Behind each of the awards—and the reams of paperwork and hours of information gathering that went into them—is a person who has found stability they wouldn’t have had otherwise. A person who doesn’t feel as anxious about how they’ll afford necessities. A person who feels prepared to become a contributing part of the community. A person like Kellie.

“When I found out I qualified for SSDI, I felt like I could be part of society again. I feel better about myself now,” she says. “I actually just put in an application to do some volunteering.”

It often takes many hands to guide people toward self-sufficiency, however that ends up looking like for each person.
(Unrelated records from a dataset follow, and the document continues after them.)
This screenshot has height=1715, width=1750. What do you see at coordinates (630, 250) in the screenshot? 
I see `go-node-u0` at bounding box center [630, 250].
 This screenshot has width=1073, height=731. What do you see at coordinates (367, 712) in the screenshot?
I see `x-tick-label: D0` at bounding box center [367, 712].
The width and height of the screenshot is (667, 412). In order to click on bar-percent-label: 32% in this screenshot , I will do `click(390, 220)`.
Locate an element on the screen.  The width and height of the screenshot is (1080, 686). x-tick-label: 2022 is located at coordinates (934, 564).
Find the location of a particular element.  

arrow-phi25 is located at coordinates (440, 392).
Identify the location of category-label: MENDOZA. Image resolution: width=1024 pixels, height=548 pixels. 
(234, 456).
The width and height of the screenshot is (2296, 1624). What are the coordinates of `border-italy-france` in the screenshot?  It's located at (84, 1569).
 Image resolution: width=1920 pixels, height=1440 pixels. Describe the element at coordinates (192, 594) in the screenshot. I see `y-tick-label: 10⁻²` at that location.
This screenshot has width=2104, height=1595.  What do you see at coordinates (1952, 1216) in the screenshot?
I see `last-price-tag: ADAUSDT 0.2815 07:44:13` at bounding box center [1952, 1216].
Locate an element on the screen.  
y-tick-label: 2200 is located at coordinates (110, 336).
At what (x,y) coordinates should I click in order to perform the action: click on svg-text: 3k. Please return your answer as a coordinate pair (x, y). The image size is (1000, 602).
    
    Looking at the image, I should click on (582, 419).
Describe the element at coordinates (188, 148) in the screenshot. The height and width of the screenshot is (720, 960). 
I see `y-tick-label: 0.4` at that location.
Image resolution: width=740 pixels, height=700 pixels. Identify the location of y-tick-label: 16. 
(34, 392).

Since 2008, more than 150 community partners— including BEST’s original partners:, the City of Portland, Providence Health & Services, and the Kaiser Community Fund—have played some role in helping more than 1,600 people achieve independence.

Receiving benefits doesn’t make Kellie’s memory impairments any better, which severely affect how she navigates each day. But she has a perspective that keeps her looking and moving forward.

“I can remember the things I need to remember that keep me on the good path now. Life is a heck of a lot better than it was.”